Arús y el desconcierto

Desconcertante. Así es Arusitys, el matinal que presenta Alfonso Arús en La Sexta. Los primeros días de emisión sorprendió para bien. Por fin llegaba a la televisión nacional un morning show alejado de los telediarios y los magacines que se reparten por el resto de cadenas. La Sexta necesitaba un formato en directo para hacer frente a sus competidores y completar su oferta informativa. La cadena de Atresmedia apostó por algo diferente. Un formato de actualidad pero más parecido a los programas matinales de la radio que a los de la televisión. El primer acierto es su hora de comienzo. El programa arranca a las siete y media de la mañana. Una ventaja para atraer al público que ya no tiene que esperar a que Susanna Griso y Xabier Fortes comiencen sus programas en Antena 3 y La 1 a eso de las ocho y media y a que Ana Rosa aparezca en Telecinco a las nueve. Otras de las cosas buenas que tiene Arusitys es que es un programa rápido (a veces demasiado), que trata la actualidad con humor, que aborda temas de lo más diferentes y que está destinado tanto a los jóvenes como a los adultos. Además juega con ventaja. Durante años se ha emitido en la televisión catalana, pero para el resto de españoles es algo nuevo. Esto implica que la mayor parte de la audiencia lo perciba como algo novedoso pero al mismo tiempo el presentador y sus colaboradores cuentan con un bagaje que les hace conocer el programa a la perfección.

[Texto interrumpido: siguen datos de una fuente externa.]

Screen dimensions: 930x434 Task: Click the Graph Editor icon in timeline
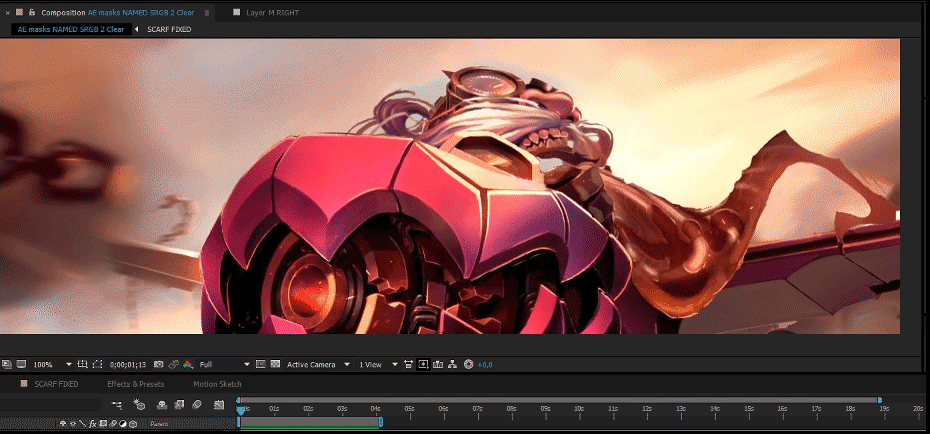click(x=218, y=404)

Hasta ahí todo bien. Pero con el paso de los días Arusitys ha dejado al descubierto algunos de sus puntos débiles. Uno de ellos es la sonrisa permanente del presentador. Arús se toma demasiado en serio esa filosofía de vida que aboga por sonreír siempre, incluso en los malos momentos. Pero hay que tener cuidado cuando en televisión hablas sobre temas delicados. En ese instante no puedes acompañar el discurso de una sonrisa. En estas dos semanas que Arús lleva despertando a la audiencia en La Sexta ha habido momentos de mal gusto en los que presentador y colaboradores se han reído de situaciones y personas sin venir a cuento. La ironía es una de las grandes características de este formato y hay quien no sabe entenderlo. Otro sinsentido que no ayudó fue cuando se descubrió que alguien había decidido castellanizar el nombre de Arús. Alfons pasaba a ser Alfonso, y eso es algo que por mucho conflicto catalán que haya, no habría que permitir.

Lo bueno es que con la variedad de secciones y colaboradores (aunque alguna sea un tanto insoportable) y la larga duración del programa, los momentos fuera de tono quedan en un segundo plano. Igual de positivo es que haya secciones tan útiles como las que informan del tráfico y de la meteorología, algo que a la audiencia a esa hora de la mañana le interesa. Eso y la participación diaria de la colaboradora María Estévez, que cada día conecta desde Los Ángeles, lugar donde reside, para comentar las noticias que llegan desde América. Poco a poco los datos confirman que Arús está consiguiendo hacerse un hueco en la mañana.